MOST Australians want the government to push ahead with its plan to cut greenhouse gases, even if this means calling a snap election to overcome parliamentary opposition to it, an opinion poll showed today.

The government failed in its first attempt last week to push the scheme through a hostile Senate, but Prime Minister Kevin Rudd vowed to try again in three months, when a second defeat could see him call an early election on the issue.

Today's Nielsen survey in Fairfax newspapers found 55 percent of voters backed Rudd's strategy to push on with his cap-and-trade proposal for cutting emissions, with only 29 percent preferring the government to hold off until a clearer international picture emerges next year.

Nations meet in Copenhagen in December to agree a new global pact to combat climate change. By next year, the United States is also expected to have decided its own carbon-reduction scheme. The poll showed Rudd's Labor party still held an election-winning 56-44 percent lead over the conservative opposition, though Labor's support in the two-party vote that decides elections edged 2 points lower from June.

Rudd has said he does not want to call an early election, but some political experts say he will never rule that option out, especially with the opposition trailing badly in opinion polls.

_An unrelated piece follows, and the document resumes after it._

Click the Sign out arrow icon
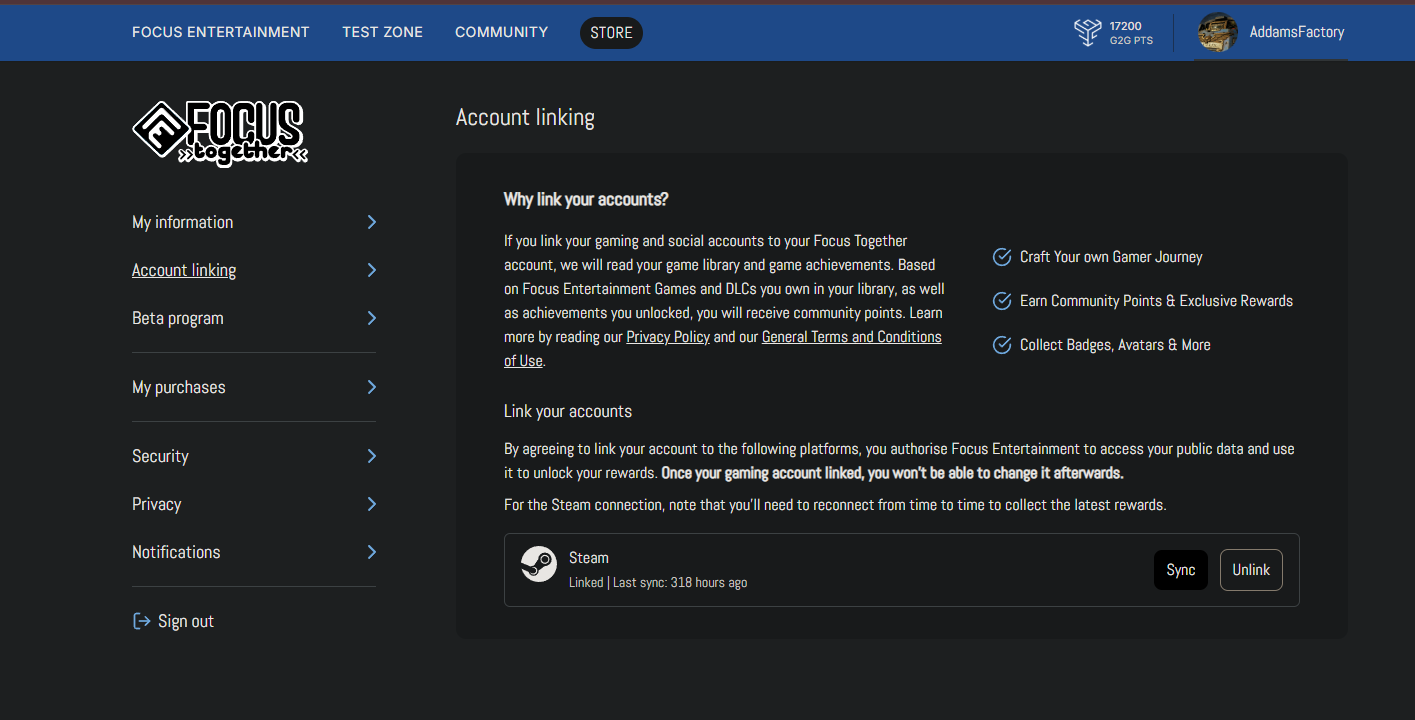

Opposition Leader Malcolm Turnbull said today the conservatives would be ready to fight a general election by late this year, a year before the next one was due.

"We'll fight confidently an election whenever it is called," Turnbull told a business conference in Canberra.

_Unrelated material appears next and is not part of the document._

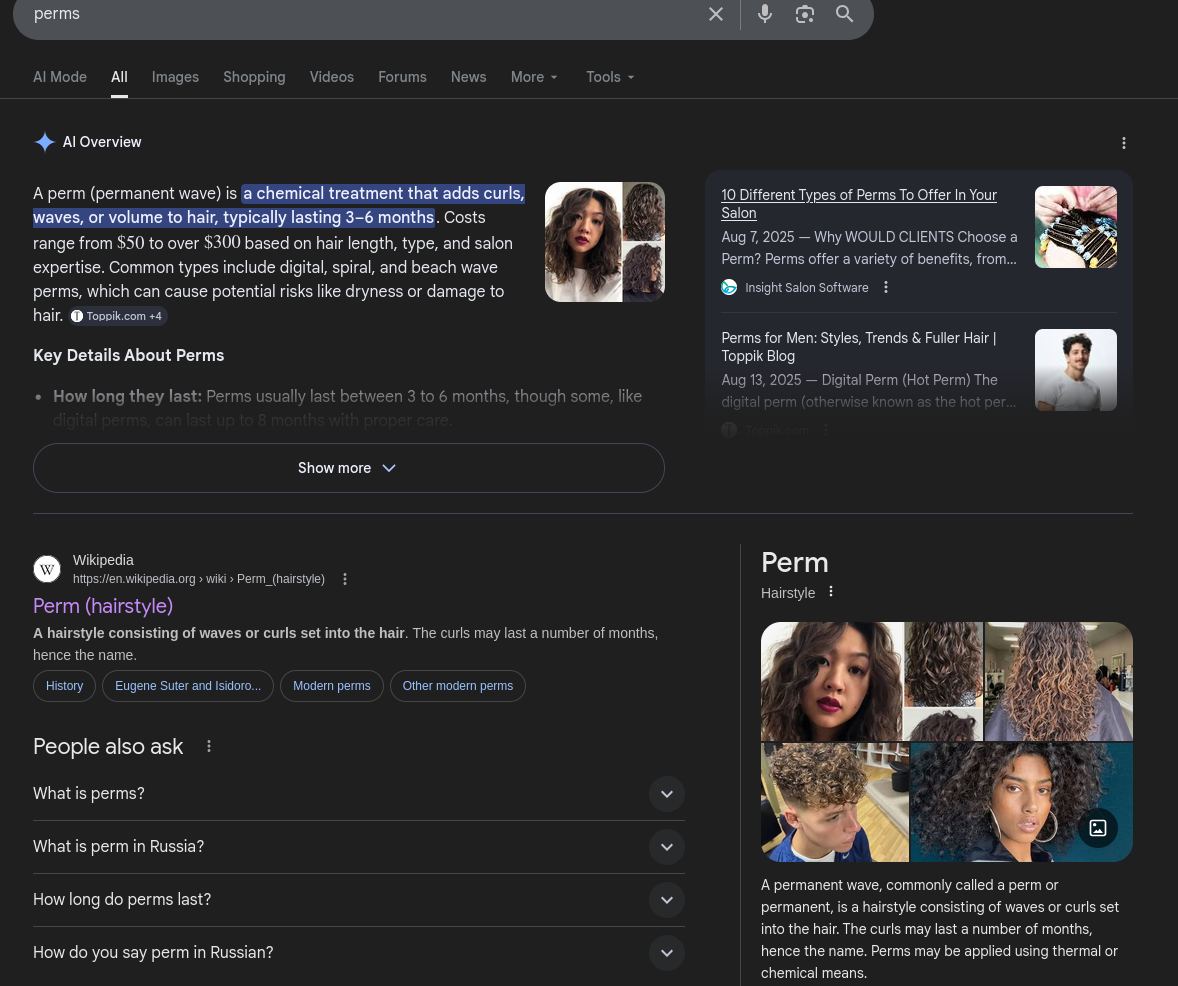Select the Modern perms chip
1178x986 pixels.
[331, 686]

Turnbull's campaign against the government's scheme received a boost today when Australia's top steel-maker, BlueScope Steel, said the government's plan would cost the firm up to US$1.16 billion and put the entire local steel industry at risk.
"It would severely damage our competitiveness, putting domestic investment, Australian jobs and the Australian steel industry at high risk," it said in its annual results statement.

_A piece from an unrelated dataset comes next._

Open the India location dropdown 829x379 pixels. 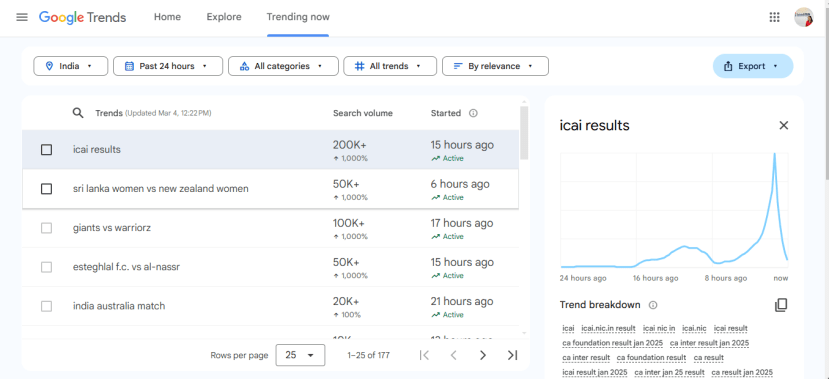(x=70, y=66)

Separately today, the government held talks with opponents on removing hurdles to renewable energy laws holding the key to a US$22 billion flood of investment in solar, wind and geothermal energy, linked to the emissions scheme.

Climate Minister Penny Wong at the weekend said she would hold talks today with rival conservatives and greens in the upper house Senate on removing linkages to ensure the renewable scheme passed parliament later this week.

"Now that the government has backed down on the renewable energy target, let's begin talks today on the Emissions Trading Scheme. There should be no strings attached," conservative opposition environment spokesman Greg Hunt told reporters.

The Nielsen poll showed Rudd's margin over Turnbull, a former Goldman Sachs executive, as preferred prime minister had widened 2 points to 67-24, despite Labor's overall slippage.